RECORDS SUPPLIED START

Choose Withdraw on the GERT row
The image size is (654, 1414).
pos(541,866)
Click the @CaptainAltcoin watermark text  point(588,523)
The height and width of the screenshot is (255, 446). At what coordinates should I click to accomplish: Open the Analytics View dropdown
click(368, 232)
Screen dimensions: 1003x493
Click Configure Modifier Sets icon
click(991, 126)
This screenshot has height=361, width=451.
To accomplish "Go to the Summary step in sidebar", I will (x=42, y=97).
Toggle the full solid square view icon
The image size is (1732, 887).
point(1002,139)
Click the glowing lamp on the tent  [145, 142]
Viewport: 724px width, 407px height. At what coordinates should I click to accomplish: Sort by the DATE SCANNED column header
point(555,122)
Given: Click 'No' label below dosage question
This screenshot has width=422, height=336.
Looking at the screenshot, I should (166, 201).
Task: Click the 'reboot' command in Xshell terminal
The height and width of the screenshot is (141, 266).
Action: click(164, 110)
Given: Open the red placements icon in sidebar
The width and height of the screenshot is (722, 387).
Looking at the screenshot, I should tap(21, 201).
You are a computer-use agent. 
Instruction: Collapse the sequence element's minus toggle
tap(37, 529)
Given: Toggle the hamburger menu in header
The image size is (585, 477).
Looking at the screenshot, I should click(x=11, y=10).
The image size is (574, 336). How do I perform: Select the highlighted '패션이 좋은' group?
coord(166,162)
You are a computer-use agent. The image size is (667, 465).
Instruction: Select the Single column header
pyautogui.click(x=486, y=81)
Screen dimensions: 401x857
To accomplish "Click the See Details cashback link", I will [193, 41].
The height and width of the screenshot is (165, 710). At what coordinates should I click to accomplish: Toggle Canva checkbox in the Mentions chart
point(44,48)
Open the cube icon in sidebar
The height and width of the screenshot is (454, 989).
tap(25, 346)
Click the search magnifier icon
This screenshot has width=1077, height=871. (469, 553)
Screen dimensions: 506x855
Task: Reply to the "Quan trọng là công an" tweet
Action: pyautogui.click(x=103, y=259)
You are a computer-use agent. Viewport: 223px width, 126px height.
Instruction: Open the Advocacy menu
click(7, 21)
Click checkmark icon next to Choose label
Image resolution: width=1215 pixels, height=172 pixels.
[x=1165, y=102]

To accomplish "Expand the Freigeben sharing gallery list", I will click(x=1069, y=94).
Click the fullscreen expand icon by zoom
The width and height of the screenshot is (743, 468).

RECORDS SUPPLIED END

[WORK REQUIRED]: Nothing but a number should be given: the tally of lines in the listing that contain "Choose".

[RESPONSE TO THE EXERCISE]: 2